Multiple Sclerosis rower Lucy Radley to take on 100km round trip from Boston to Lincoln, accompanied by Olympic gold medalist Andrew Triggs Hodge

Marathon quest this weekend...

Lucy Radley.

Ultra-marathon rower Lucy Radley who lives with Multiple Sclerosis, will attempt to row 100km from Boston Rowing Club to Lincoln and back, which will entail 12 hours of continuous rowing.

Triple Olympic gold medalist rower Andrew Triggs Hodge, now Director with non-profit organisation London Youth Rowing (LYR) which is supporting Radley on her challenge, founded a friendship with her after she participated in endurance events hosted by LYR back in 2016.

Triggs Hodge will accompany Radley during her row, cycling alongside her.

Radley, who found rowing following her diagnosis, will be fundraising for the Boston Rowing Community Programme, to support young people of the Haven High School.

Money raised will help with funding a coach to run the programme for an academic year as well as costs for equipment and resources.

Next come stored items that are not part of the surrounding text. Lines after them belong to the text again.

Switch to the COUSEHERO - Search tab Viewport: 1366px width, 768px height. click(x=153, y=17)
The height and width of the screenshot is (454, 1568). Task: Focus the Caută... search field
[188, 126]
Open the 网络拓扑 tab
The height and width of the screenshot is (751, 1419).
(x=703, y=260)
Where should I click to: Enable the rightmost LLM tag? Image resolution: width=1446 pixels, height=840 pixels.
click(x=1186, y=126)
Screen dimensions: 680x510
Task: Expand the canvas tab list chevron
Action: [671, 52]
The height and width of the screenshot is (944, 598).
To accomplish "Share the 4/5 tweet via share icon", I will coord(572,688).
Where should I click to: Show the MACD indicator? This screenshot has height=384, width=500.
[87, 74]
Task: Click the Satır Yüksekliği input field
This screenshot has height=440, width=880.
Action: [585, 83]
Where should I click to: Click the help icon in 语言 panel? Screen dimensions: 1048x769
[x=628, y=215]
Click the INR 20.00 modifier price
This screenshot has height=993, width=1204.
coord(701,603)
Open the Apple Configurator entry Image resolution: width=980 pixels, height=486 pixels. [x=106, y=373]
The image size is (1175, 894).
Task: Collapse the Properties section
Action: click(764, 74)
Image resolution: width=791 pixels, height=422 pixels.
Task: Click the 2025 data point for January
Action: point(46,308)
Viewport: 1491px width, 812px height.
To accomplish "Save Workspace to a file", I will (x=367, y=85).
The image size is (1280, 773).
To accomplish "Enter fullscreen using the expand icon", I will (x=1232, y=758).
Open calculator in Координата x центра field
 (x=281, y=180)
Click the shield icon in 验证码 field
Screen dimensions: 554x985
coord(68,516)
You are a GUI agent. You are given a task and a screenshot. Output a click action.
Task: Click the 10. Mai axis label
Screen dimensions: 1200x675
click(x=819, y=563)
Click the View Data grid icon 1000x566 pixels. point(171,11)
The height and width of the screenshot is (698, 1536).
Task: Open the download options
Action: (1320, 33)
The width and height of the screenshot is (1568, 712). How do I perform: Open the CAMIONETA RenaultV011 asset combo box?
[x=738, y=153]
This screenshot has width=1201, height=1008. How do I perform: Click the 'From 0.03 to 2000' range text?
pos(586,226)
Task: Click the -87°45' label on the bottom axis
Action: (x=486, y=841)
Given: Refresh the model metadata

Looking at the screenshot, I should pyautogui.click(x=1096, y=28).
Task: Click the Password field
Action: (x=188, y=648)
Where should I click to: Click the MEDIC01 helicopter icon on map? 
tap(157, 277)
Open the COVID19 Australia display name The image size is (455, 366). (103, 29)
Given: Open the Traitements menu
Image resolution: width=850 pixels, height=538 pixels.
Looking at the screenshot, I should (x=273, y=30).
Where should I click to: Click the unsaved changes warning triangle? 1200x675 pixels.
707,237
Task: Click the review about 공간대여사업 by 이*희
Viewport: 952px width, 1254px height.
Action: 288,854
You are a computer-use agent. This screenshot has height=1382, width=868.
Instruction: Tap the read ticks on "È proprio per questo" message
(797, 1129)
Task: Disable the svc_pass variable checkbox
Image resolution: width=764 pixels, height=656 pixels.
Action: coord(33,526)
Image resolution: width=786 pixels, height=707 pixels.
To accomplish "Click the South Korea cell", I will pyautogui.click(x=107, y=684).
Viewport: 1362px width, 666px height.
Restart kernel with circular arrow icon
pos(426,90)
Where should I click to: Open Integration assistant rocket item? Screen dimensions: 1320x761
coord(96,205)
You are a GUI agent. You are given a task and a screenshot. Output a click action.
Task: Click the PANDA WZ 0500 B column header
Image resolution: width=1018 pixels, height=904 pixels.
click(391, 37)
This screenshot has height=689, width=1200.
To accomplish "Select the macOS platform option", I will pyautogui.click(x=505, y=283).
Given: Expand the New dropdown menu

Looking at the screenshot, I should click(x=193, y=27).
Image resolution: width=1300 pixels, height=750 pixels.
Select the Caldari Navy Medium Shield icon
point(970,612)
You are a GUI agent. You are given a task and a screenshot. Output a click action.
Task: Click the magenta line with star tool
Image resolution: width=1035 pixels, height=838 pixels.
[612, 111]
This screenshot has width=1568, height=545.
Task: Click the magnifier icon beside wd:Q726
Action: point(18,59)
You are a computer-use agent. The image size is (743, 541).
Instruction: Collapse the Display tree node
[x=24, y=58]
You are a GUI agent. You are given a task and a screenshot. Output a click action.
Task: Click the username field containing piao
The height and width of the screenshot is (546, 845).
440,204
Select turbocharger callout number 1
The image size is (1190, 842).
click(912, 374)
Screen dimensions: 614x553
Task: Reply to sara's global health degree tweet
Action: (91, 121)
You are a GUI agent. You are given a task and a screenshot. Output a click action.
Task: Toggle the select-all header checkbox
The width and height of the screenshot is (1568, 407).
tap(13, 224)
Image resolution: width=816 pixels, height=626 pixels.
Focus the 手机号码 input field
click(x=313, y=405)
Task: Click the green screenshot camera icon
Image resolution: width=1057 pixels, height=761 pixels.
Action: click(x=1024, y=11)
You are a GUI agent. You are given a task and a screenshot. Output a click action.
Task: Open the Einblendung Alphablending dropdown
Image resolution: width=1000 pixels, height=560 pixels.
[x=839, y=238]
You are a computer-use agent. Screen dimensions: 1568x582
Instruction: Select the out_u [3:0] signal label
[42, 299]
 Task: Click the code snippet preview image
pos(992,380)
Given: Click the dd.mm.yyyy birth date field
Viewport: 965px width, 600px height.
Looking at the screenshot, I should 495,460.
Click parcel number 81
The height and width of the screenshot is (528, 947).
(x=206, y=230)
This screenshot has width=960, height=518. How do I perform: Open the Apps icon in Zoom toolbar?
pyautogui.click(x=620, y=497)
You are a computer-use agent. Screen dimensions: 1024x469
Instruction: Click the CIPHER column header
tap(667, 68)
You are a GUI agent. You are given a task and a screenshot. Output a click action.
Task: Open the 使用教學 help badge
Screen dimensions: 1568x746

Fifteen years ago, former long-distance lorry driver Lucy Radley was diagnosed with neurodegenerative disease Primary Progressive Multiple Sclerosis (PPMS).

Within two years of her diagnosis, she found it very difficult to walk.

She turned to rowing to help increase her mobility and slow down the onset of the physical symptoms of the disease.

A dramatic lifestyle change ensued as she went from a beginner’s class at her local rowing club 10 years ago, to have now become an ultra-marathon rower training who now trains six days a week.

Radley said: “I use rowing to keep me walking, but I don't run my life around MS.

"Training for these events gives me a goal that is nothing to do with disease and disability, and hence keeps me motivated.

"My greatest achievement though, is that I am now 15 years post-PPMS diagnosis and, by training six days a week in the boat/on the erg (when forced) I'm still walking.

"Which I'm told I shouldn't be by this stage. So, for me, that's what matters, that's what keeps me going, so that'll do.

Triggs Hodge said: “Lucy is a force of nature; she is a passionate person who gives and gives. She mucks in where others fear to tread and it's because of her and people like her the sport of rowing operates at all - it's thankless hard work.

"However, her love for the sport and the challenges she takes on does not stop there: she is challenging herself to an incredible 100km row; in one go which will take around 12 hours of near continuous rowing.

"This feat is to be feared, and it will make any rowing Olympian quiver with dread.”